-- start of Exercise materials --

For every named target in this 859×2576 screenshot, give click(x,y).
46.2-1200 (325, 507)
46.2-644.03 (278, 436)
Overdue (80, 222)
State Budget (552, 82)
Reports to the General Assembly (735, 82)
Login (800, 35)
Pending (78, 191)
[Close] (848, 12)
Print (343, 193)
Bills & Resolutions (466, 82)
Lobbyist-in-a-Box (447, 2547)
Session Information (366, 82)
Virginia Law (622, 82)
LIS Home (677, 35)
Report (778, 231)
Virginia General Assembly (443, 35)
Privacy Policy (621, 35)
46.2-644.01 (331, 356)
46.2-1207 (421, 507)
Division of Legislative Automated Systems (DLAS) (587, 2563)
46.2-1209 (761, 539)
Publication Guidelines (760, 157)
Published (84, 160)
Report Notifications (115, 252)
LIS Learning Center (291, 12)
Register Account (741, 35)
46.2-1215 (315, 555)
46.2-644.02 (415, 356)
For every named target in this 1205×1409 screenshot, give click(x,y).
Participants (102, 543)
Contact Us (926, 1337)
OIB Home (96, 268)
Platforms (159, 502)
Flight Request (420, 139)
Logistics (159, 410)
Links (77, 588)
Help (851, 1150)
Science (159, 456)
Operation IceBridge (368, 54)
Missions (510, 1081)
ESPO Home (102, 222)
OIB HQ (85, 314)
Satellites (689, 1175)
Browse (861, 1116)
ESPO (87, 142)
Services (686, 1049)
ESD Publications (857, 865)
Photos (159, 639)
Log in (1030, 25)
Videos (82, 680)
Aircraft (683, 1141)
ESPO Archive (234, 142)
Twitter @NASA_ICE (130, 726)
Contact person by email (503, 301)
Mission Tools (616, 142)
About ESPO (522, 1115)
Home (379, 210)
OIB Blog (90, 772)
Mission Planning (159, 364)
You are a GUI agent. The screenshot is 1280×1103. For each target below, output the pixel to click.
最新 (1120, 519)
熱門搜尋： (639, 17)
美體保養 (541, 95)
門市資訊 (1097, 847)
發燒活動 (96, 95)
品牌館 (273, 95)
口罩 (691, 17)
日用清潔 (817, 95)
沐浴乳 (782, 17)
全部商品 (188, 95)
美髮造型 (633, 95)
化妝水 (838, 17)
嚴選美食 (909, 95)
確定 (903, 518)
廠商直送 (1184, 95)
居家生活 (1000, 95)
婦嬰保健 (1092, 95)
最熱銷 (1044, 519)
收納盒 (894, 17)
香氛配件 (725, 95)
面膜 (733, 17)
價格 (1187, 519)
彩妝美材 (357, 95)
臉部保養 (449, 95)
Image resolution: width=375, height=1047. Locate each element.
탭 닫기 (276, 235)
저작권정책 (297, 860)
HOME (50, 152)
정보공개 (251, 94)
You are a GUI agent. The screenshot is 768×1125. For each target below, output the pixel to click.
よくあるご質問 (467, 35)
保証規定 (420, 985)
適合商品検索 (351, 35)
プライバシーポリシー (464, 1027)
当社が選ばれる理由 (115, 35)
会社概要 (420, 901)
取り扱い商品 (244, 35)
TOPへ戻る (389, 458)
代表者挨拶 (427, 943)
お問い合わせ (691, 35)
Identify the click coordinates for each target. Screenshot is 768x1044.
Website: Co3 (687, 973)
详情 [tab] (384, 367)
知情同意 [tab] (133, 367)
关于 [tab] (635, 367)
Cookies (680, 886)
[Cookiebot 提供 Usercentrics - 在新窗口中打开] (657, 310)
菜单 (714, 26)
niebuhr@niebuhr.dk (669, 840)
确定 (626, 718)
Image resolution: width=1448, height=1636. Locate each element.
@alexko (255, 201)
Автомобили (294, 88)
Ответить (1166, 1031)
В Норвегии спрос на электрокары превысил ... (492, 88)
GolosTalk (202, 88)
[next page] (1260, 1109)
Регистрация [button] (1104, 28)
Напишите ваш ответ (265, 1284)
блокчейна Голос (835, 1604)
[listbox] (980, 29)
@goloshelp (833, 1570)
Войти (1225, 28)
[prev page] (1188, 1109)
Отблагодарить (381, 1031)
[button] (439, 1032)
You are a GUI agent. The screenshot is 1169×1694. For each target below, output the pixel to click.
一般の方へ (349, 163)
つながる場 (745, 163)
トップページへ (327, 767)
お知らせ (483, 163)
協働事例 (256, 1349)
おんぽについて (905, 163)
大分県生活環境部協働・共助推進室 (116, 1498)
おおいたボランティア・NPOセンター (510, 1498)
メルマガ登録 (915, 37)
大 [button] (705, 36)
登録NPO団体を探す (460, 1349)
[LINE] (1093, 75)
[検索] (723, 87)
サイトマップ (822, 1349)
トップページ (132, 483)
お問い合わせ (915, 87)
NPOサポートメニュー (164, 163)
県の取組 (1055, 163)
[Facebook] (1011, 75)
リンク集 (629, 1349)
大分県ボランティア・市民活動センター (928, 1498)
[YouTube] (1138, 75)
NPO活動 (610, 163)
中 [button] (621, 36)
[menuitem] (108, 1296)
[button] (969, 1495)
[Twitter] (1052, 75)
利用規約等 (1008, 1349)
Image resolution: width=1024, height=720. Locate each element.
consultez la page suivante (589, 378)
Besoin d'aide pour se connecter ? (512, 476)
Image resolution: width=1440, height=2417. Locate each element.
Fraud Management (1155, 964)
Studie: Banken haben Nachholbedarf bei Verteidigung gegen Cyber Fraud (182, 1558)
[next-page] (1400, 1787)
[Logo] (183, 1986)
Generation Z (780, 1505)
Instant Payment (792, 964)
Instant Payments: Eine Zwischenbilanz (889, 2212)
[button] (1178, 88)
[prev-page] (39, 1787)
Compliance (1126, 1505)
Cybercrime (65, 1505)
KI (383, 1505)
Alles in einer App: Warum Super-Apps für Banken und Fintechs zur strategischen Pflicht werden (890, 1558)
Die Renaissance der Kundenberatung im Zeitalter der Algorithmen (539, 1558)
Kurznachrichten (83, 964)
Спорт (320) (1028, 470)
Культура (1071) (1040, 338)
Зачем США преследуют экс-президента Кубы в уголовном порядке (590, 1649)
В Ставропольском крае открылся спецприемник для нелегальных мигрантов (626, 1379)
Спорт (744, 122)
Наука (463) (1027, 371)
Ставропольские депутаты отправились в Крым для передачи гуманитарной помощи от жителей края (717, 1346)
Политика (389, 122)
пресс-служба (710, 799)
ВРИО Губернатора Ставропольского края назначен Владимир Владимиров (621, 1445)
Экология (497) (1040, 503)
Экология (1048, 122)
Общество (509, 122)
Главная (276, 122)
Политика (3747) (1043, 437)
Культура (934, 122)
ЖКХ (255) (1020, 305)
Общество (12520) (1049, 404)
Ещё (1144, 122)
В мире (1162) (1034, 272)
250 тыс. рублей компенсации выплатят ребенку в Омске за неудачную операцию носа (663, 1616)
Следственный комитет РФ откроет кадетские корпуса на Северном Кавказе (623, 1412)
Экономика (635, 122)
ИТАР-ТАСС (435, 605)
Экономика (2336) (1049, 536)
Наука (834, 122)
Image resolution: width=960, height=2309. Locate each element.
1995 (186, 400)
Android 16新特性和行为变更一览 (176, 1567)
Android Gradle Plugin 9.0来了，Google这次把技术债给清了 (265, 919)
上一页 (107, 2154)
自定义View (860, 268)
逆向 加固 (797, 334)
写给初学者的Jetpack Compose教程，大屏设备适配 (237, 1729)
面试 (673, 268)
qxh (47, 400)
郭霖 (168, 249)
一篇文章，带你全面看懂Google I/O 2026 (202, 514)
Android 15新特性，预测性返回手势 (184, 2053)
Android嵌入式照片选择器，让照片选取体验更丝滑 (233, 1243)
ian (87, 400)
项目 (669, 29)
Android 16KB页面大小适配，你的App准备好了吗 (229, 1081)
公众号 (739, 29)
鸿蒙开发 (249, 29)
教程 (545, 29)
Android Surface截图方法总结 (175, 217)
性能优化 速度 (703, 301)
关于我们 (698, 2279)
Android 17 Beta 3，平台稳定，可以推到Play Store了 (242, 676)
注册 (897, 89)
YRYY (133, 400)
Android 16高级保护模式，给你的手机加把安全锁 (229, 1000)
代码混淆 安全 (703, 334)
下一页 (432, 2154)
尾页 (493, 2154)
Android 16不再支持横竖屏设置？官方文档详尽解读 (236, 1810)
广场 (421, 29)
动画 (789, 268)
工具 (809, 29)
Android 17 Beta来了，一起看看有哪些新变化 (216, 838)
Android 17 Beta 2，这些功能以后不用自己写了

-- end of Exercise materials --

**What you should do**
Convert the material, starting with the line that contains "В Норвегии спрос" and going on through the line that contains "KI (383, 1505)", into a Markdown table with the columns Row and Line. Number each line in the Row column and leave out blank lines.

**Response**
| Row | Line |
|---|---|
| 1 | В Норвегии спрос на электрокары превысил ... (492, 88) |
| 2 | GolosTalk (202, 88) |
| 3 | [next page] (1260, 1109) |
| 4 | Регистрация [button] (1104, 28) |
| 5 | Напишите ваш ответ (265, 1284) |
| 6 | блокчейна Голос (835, 1604) |
| 7 | [listbox] (980, 29) |
| 8 | @goloshelp (833, 1570) |
| 9 | Войти (1225, 28) |
| 10 | [prev page] (1188, 1109) |
| 11 | Отблагодарить (381, 1031) |
| 12 | [button] (439, 1032) |
| 13 | You are a GUI agent. The screenshot is 1169×1694. For each target below, output the pixel to click. |
| 14 | 一般の方へ (349, 163) |
| 15 | つながる場 (745, 163) |
| 16 | トップページへ (327, 767) |
| 17 | お知らせ (483, 163) |
| 18 | 協働事例 (256, 1349) |
| 19 | おんぽについて (905, 163) |
| 20 | 大分県生活環境部協働・共助推進室 (116, 1498) |
| 21 | おおいたボランティア・NPOセンター (510, 1498) |
| 22 | メルマガ登録 (915, 37) |
| 23 | 大 [button] (705, 36) |
| 24 | 登録NPO団体を探す (460, 1349) |
| 25 | [LINE] (1093, 75) |
| 26 | [検索] (723, 87) |
| 27 | サイトマップ (822, 1349) |
| 28 | トップページ (132, 483) |
| 29 | お問い合わせ (915, 87) |
| 30 | NPOサポートメニュー (164, 163) |
| 31 | 県の取組 (1055, 163) |
| 32 | [Facebook] (1011, 75) |
| 33 | リンク集 (629, 1349) |
| 34 | 大分県ボランティア・市民活動センター (928, 1498) |
| 35 | [YouTube] (1138, 75) |
| 36 | NPO活動 (610, 163) |
| 37 | 中 [button] (621, 36) |
| 38 | [menuitem] (108, 1296) |
| 39 | [button] (969, 1495) |
| 40 | [Twitter] (1052, 75) |
| 41 | 利用規約等 (1008, 1349) |
| 42 | Image resolution: width=1024, height=720. Locate each element. |
| 43 | consultez la page suivante (589, 378) |
| 44 | Besoin d'aide pour se connecter ? (512, 476) |
| 45 | Image resolution: width=1440, height=2417. Locate each element. |
| 46 | Fraud Management (1155, 964) |
| 47 | Studie: Banken haben Nachholbedarf bei Verteidigung gegen Cyber Fraud (182, 1558) |
| 48 | [next-page] (1400, 1787) |
| 49 | [Logo] (183, 1986) |
| 50 | Generation Z (780, 1505) |
| 51 | Instant Payment (792, 964) |
| 52 | Instant Payments: Eine Zwischenbilanz (889, 2212) |
| 53 | [button] (1178, 88) |
| 54 | [prev-page] (39, 1787) |
| 55 | Compliance (1126, 1505) |
| 56 | Cybercrime (65, 1505) |
| 57 | KI (383, 1505) |